### WHAT TO PRODUCE
Render the sentence "People weren’t being paid for months at a time." from the Donbass text below into French.

### SOURCE EXTRACT
Strelkov refused to be a part of these oligarchic power plays and refused to allow Russians to be pawns in these games. Thanks to Strelkov, the rebellion started in earnest. Once Akhmetov realized that the rebellion was real and not something that he could control, he switched to supporting Ukraine to try and put a lid on it, but it was too late. Kiev turned on him too, eventually. As a result, Akhmetov and other oligarchs ended up losing almost everything in our territories.
Things got worse from that point onwards for Donbass though. By 2016, Ukraine put sanctions on us. That meant that coal and other products were blocked from entering Ukraine and businesses and entire industries were shut down. People weren’t being paid for months at a time. Alexander Zakharchenko, who had been given absolute power of running the affairs of the DNR at the time, stepped in and nationalized the industries in the Donbass as an emergency measure. Thanks to him, people were put back to work.
It wasn’t long before another oligarch, however, decided to make his play for power and money.
The oligarch Serihy Kurchenko, a man with friends in Ukraine and Russia, used his influence in Moscow to swoop in and claim the government monopoly on the Donbass war-economy for himself. Naturally, he began stealing huge amounts of money and things went back to business as usual — the old model of looting returned. Wages went unpaid and our industry, already crippled by the war, was brought to the edge of ruin by his corrupt operation. To get this position though, Zakharchenko had to be removed and Kurchenko was almost certainly the man behind his assassination.
In Donbass, it is easy to arrange the murder of one person or another for money. There is an effort to combat this now and rein in the contracted killings, but it is still a problem.
After the death of the hardliner Zakharchenko, Denis Pushilin came to power [in the DNR], who remains at his post now, and Kurchenko began making his profits.
The people of Donbass went on mass strikes and protests because of the absurdity of the situation. It got so bad that eventually Moscow decided to do something about it. Kurchenko had stolen too much and angered too many people so he had to go, his connections and friends in the security structures notwithstanding. It was in 2021 that Russia started making serious plans for dealing with the situation in Donbass. As a result, Kurchenko was slated to be replaced and Yurchenko was tapped to replace him. Pushilin, however, remains at his post.
As a result of the special military operation, the political situation in Donbass has drastically improved. People were quite happy to hear the news of the start of the special operation when it began in February. To be fair, happy is not the right word, perhaps because people are not happy that the strikes have intensified and no one can even go out for strolls outside anymore. Actually, the people are absolutely livid now, seeing as the shelling hasn’t stopped since the operation began. But they’re angry at Ukraine, not Russia.

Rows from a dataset
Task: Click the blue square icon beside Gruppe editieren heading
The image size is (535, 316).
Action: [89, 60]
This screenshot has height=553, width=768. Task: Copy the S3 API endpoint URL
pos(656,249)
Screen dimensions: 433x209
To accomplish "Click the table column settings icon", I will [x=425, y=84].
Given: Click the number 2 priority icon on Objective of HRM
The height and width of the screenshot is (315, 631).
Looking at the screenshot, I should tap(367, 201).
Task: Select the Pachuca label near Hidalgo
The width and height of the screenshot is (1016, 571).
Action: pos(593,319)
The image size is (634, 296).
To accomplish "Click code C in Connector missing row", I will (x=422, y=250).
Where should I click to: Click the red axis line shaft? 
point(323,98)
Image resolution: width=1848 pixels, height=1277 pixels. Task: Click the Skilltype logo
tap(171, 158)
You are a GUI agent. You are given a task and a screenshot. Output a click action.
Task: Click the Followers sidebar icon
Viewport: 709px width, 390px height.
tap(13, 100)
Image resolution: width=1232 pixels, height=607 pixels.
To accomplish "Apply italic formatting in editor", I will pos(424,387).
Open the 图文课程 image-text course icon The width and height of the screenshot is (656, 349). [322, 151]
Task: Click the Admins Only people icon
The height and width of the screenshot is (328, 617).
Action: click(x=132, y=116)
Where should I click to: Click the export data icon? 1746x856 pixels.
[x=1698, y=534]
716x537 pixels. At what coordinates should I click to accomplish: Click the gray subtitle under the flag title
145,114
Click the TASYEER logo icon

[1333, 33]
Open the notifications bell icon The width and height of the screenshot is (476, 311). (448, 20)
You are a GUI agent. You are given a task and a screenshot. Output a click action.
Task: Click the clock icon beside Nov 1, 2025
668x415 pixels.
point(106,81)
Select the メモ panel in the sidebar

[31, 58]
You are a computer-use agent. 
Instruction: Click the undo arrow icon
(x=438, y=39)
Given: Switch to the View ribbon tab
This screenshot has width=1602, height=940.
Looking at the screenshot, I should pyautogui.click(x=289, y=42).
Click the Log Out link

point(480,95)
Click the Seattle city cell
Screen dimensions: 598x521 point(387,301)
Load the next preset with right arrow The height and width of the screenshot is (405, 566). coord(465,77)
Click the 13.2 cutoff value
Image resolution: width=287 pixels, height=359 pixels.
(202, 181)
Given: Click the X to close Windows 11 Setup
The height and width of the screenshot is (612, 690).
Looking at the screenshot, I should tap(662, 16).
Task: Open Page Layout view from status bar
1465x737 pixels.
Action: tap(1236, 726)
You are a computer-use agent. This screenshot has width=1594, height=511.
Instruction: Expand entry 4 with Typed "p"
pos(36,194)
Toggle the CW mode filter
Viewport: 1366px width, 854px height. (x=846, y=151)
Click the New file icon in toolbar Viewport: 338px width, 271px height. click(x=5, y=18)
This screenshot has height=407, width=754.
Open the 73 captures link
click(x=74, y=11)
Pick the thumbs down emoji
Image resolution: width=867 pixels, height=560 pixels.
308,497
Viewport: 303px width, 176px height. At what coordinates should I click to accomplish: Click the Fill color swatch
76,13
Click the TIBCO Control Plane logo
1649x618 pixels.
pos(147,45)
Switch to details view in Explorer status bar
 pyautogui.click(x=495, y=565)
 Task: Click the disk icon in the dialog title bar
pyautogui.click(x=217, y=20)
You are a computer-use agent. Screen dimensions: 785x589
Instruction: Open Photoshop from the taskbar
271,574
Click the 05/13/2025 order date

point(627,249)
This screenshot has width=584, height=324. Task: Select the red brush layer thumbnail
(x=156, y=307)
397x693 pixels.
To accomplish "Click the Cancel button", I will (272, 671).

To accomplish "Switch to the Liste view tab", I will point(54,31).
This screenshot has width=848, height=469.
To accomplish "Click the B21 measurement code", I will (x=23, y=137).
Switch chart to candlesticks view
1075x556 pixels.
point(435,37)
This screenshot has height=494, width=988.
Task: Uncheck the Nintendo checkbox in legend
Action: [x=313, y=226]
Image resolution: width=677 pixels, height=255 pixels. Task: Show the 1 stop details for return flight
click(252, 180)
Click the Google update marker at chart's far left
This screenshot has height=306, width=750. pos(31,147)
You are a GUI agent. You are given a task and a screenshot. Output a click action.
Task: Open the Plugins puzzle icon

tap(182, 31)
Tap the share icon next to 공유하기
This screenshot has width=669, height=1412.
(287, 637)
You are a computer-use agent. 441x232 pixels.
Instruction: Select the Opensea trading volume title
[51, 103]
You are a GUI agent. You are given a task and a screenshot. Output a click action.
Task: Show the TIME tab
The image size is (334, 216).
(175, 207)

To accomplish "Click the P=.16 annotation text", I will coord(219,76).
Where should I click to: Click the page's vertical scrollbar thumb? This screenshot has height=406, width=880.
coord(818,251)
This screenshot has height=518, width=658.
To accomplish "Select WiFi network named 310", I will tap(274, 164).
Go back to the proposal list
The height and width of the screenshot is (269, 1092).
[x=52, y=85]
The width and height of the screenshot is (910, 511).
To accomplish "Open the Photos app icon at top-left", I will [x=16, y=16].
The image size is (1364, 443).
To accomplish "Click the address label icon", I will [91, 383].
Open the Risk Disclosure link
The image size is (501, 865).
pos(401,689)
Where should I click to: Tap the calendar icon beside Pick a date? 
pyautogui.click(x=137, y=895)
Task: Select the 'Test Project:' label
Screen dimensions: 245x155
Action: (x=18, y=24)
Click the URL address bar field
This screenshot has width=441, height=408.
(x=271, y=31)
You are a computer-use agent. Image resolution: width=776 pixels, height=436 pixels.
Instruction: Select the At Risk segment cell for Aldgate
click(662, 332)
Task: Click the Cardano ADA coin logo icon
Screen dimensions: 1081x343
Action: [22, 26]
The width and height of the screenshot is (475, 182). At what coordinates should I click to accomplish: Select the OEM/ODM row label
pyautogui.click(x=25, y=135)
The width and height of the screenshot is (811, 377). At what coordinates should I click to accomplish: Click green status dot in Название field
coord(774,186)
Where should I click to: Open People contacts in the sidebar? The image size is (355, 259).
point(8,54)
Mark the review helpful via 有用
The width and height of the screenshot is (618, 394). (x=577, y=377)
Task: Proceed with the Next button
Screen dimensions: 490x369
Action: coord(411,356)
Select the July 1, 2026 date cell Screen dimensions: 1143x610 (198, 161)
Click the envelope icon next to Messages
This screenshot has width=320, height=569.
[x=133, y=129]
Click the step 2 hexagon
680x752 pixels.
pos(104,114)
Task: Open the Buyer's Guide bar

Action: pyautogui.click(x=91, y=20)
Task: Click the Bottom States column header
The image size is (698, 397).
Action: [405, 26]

### WRITTEN SOLUTION
Les gens n'étaient pas payés pendant des mois d'affilée.